REQUIREMENT:
Identify each line below that contains the word "pixels" and copy it. Case counts.

THE DATA:

^^^^

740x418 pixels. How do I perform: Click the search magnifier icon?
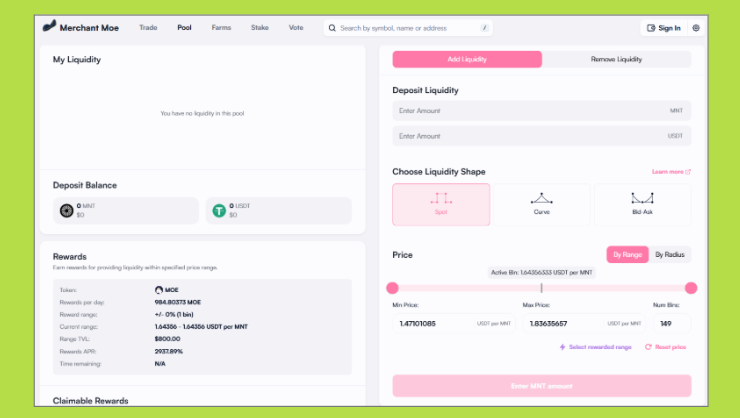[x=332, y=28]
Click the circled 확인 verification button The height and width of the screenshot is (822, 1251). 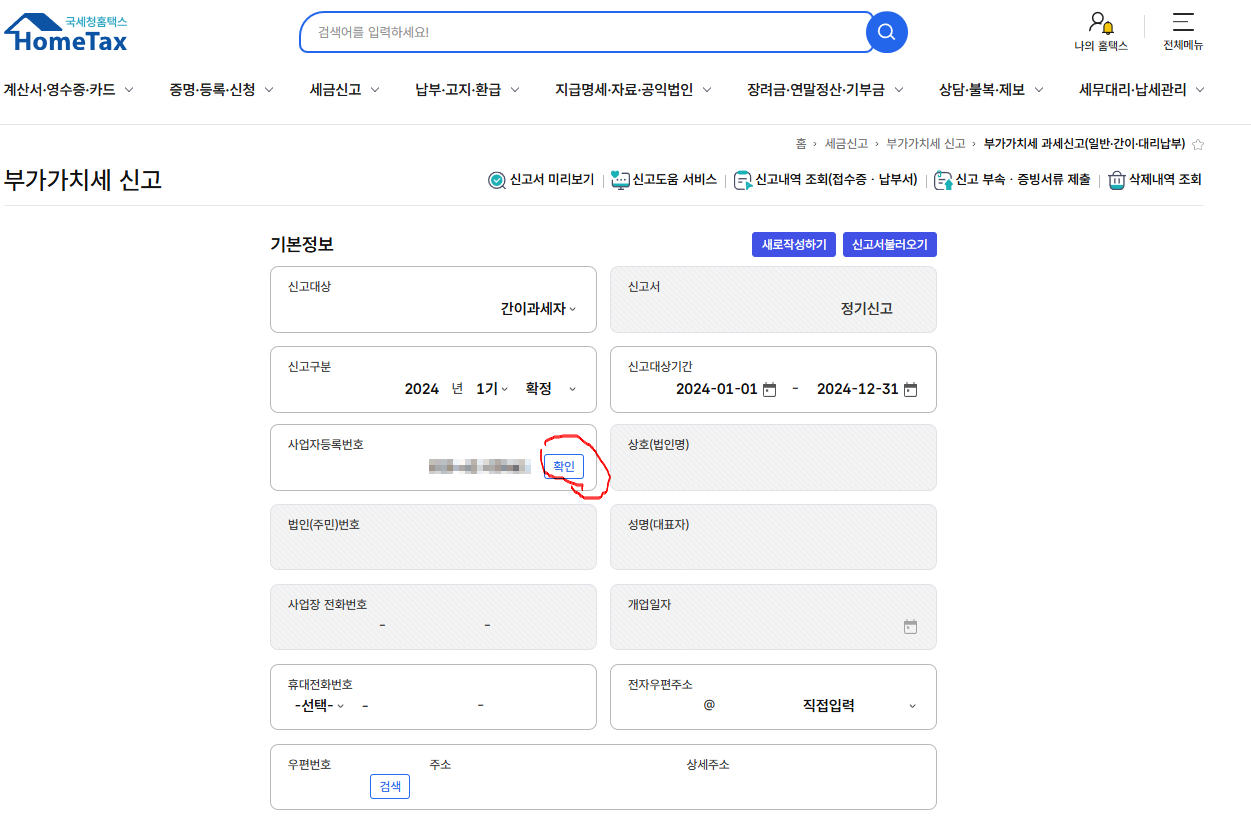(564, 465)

^^^^

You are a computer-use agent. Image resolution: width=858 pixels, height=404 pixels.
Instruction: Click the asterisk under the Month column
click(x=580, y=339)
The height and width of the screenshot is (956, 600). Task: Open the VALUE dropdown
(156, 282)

^^^^

ANSWER FOR THIS EXERCISE:
740x418 pixels. How do I perform: Click the search magnifier icon?
You are a computer-use agent. Image resolution: width=858 pixels, height=404 pixels.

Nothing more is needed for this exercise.